Despite that last point, Orban was welcomed warmly by Benjamin Netanyahu and other prominent members of Israel’s right-wing parties. And we can see why. For many, a “Jewish and democratic state” is a Jewish state in which the government is democratically elected; democracy is of purely functional value. The Jewish national (and, for some, religious) character of the state is of surpassing importance and should always take precedence over universal human rights principles. Justice Minister Ayelet Shaked – one of the main drafters of the Nation-State Law – exemplified this well in her rebuke to the Supreme Court that “Zionism will not continue to bend its neck to a system of individual rights”. Agreeing with Shaked, Deputy Foreign Minister Tzipi Hotovely complained that “the judicial system has abandoned the values of the Jewish state in favor of the values of the democratic state.”
These are not the liberal democratic values that Israeli leaders routinely boast of sharing with the United States and other western powers. Neither is it the vision of a liberal and enlightened Jewish state depicted by Theodore Herzl in Altneuland or the compelling combination of the values of Jewish civilization with liberal democracy offered by Israel’s Declaration of Independence.
It is worth noting also that some of the most trenchant critics of the new law have been not leftists, but old-time Likudniks like Benny Begin and President Ruby Rivlin. They are veterans of the Likud of Menachem Begin, who along with his teacher Ze’ev Jabotinsky, the founder of Revisionist Zionism, was a classical liberal. As leader of the opposition, he was frequently the voice of liberal protest against a socialist government. He opposed the military administration of Israel’s Arab citizens, imposed by the government of David Ben-Gurion. He understood that, although in a democracy the will of the majority should prevail, in the words of Thomas Jefferson “the minority possess their equal rights, which equal law must protect, and to violate would be oppression”.
(It is worth pondering just how many members of the current Israeli government would be happy to publicly declare their identification with that sentiment.)

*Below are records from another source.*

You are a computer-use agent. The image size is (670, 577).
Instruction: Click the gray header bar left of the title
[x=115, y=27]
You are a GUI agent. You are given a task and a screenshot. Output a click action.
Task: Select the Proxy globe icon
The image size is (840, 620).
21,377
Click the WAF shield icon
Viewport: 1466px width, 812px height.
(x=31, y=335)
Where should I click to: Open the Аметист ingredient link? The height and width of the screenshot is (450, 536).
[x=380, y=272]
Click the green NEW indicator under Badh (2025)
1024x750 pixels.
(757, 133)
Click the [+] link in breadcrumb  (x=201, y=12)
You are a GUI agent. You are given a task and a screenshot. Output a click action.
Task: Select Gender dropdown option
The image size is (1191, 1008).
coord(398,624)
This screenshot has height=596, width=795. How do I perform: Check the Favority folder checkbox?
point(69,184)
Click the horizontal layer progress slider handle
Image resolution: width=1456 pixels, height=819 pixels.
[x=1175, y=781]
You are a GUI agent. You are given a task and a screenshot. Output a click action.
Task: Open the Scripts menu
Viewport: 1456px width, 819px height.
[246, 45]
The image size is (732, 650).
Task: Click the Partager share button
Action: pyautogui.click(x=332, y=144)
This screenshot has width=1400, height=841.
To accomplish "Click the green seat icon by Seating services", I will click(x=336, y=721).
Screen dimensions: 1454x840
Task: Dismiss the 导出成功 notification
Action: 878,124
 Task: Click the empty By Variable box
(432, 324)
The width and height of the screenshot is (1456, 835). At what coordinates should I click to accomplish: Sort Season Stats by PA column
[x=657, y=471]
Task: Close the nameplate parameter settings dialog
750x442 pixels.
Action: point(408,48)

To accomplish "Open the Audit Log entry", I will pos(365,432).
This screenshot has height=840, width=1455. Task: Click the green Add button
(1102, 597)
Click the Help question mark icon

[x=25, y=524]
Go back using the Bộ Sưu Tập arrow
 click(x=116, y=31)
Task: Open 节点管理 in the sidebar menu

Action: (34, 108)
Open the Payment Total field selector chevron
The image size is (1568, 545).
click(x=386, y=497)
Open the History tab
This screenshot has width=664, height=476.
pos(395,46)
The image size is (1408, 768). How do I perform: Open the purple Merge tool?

Begin fought for free speech; insisting on the right of journalists to publish the harshest criticisms of all Israeli governments, including his own.
(Again, how would today’s Israeli right, legislating continually against left-wing NGOs, measure up?)
Begin’s American hero was Abraham Lincoln. He astonished President Carter and his entourage when, visiting Gettysburg on a break from the Camp David peace talks, he started reciting the entire Gettysburg Address word-for-word. But just as the party of Lincoln is now led by Donald Trump, a man with neither an interest in, nor any understanding of, the values enshrined in America’s Declaration of Independence; today’s Likud have moved a considerable distance from Israel’s own Declaration of Independence, with its message of equality and social justice.
To end where I began, by refuting the most strident opponents of the Nation-State Law, this new piece of legislation does not make Israel an apartheid state, neither does it mean that Israeli democracy has vanished overnight. But it does take us further along a road that leads away from the liberal nationalism of Herzl and Begin, and closer to the narrow, intolerant chauvinism of Orban and Trump. This was not what Israel’s founders envisaged.